Another hot day and we start in the south London suburb of Sutton looking for Erucastrum gallicum (Hairy Rocket). Our leader finds it in a shrubbery by a main road but it is so small that most of us would have missed it completely and it isn't obvious why it's called Hairy Rocket until you get your hand lens out.
From here we went to beddington park to look for weeds and unplanted visitors. We found Berula erecta (Lesser water-parsnip in a couple of places and noted the feature which distinguishes it from the very similar Apium nodiflorum (Fool's Water-cress): in Berula erecta there is a dark ring on the lowest leaf stalk (petiole) which is absent in Apium nodiflorum.

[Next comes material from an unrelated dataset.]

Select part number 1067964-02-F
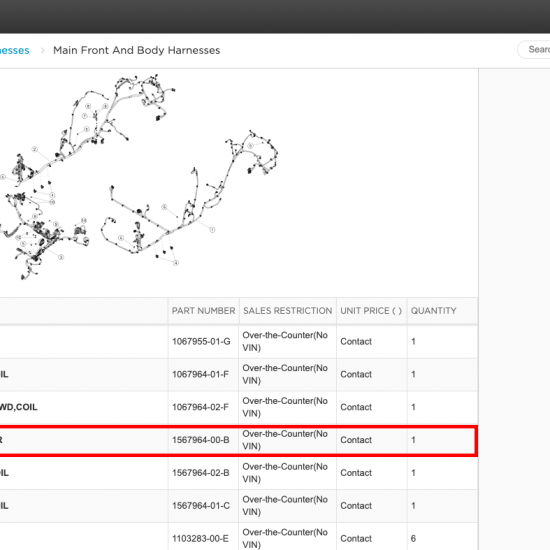The width and height of the screenshot is (550, 550). click(200, 407)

We spent quite a bit of time looking for Veronica peregrina (American Speedwell) which I hadn't seen before. Previously I'd believed that Veronica hederifolia (Ivy-leaved Speedwell) had the smallest flowers of the Speedwells but V. peregrina has tiny flowers which can't have been much more than 2mm across.
On the way out we found a handsome pink oxalis which I reckon is Oxalis debilis (large-flowered Pink-oxalis) but these are difficult plants to identify and I made this determination from a photograph.
In another part of the park a small pond was covered in Crowfoots. We were told that this one had been determined as Ranunculus penicillatus (Stream Water-crowfoot). This plant normally inhabits fast flowing streams and nothing could have been stiller or more stagnant than this pond.
From here we moved to St Mary's Church to look at various ferns. Amongst others there was a fine clump of Polypodium interjectum (Intermediate Polypody) growing out of the churchyard wall.